If it was only happening on 2 rads you could have 2 returns going to one rad and 2 flows going to the other .Instead of a flow and return going to each .Thats the reason i asked.
 
well don't get me wrong, two are a definite cause for concern. So basically you think the furthest room uses the next room (closer to the boiler)'s pipes, so we're feeding two rads off one set of pipes, which could mean we can't do a lot about it?

Would that be right?

ta
 
Each rad has a in and out to and from the boiler one of your rads may have 2 ins and the other 2 outs so you dont get circulation .you will have to get someone to trace the pipework back to the heating mains.This said iam assuming your system is a 2 pipe system.Is it micro bore ?
 
That I'm afraid I don't know. The heating engineer is coming back on Friday, so I'll mention all this; at the moment he seems somewhat stumped, but he's mentioned a pressure clean etc.

Thanks
 
he's taken them off, and apparently they're okay; was the first thing I thought of to be honest. I'll get him to possibly switch one with a rad that I know gets scorching.
 
on a followup, we're definitely not microbore, as the pipes are normal inch size (or 22mm anyway).

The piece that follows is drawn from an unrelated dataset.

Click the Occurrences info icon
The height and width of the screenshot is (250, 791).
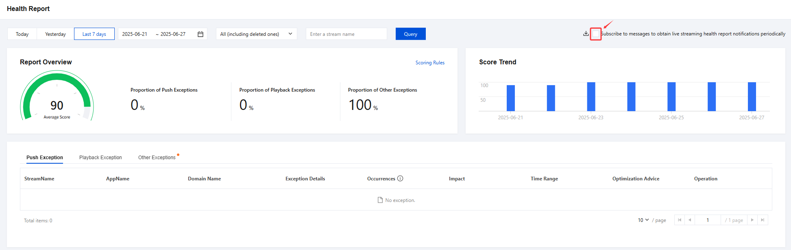coord(400,178)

And last night I turned the boiler up to max, put the room stat in a cold room and turned all the other radiators down. And the two errant rads did get hot - it took time, but they were scorching.

Does this just mean a pressure flush will solve all problems? And how much do they cost - roughly, obviously.

thanks
 
I had a house where all the downstairs rads were hot, except the last one in the loop. A new pump fixed it.